Después de un semestre en el que logró torcer el rumbo futbolístico y clasificarse a los octavos de final de la Copa Libertadores, Vélez se encuentra en plena transformación. Con Guillermo Barros Schelotto al mando, el Fortín va por más y apunta a reforzar un plantel que necesita jerarquía y profundidad. Pero no se trata de cualquier refuerzo: la dirigencia evalúa una movida que podría convertirse en el gran impacto del mercado de pases.

En medio de un contexto de ventas importantes, como las de Álvaro Montoro a Botafogo por 9 millones de dólares y Christian Ordóñez a Parma por 8,5 millones, el club dispone de recursos frescos. Y aunque parte de ese dinero está destinado a equilibrar las cuentas y retener talento joven, hay una operación que despierta especial atención en Liniers: la posible vuelta de un jugador de la casa que brilla en el exterior.

Vélez va por Lucas Robertone

Lucas Robertone, actualmente en Almería de la segunda división de España, aparece en el radar de Vélez como el fichaje ideal para potenciar el mediocampo. Surgido de la cantera del Fortín y con experiencia internacional, el volante de 28 años es considerado una de las prioridades de Barros Schelotto, que busca un jugador con capacidad para manejar los tiempos, sumarse al ataque y hacerse cargo de las pelotas paradas.

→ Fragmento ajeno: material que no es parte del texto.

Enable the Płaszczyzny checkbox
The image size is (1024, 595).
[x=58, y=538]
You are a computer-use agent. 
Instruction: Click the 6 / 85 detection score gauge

La traba es económica. Almería tasó al jugador entre 4 y 5 millones de dólares, una cifra hoy difícil de afrontar en su totalidad para Vélez. Sin embargo, desde la comisión directiva no descartan alternativas como un préstamo con opción de compra o incluso el intercambio por algún futbolista del plantel. Además, hay un factor emocional que podría pesar: Robertone será padre y no descarta regresar a Argentina para estar más cerca de su familia.

La final de la Supercopa Internacional, que se juega hoy ante Estudiantes, encuentra a Vélez con un “plantel incompleto”, según afirman periodistas partidarios. Por eso, en Liniers saben que no pueden fallar en este mercado. Es por eso que la dirigencia encabezada por Fabián Berlanga sabe que se juega mucho con la repatriada de Lucas Robertone, que sería un paso enorme en la dirección correcta.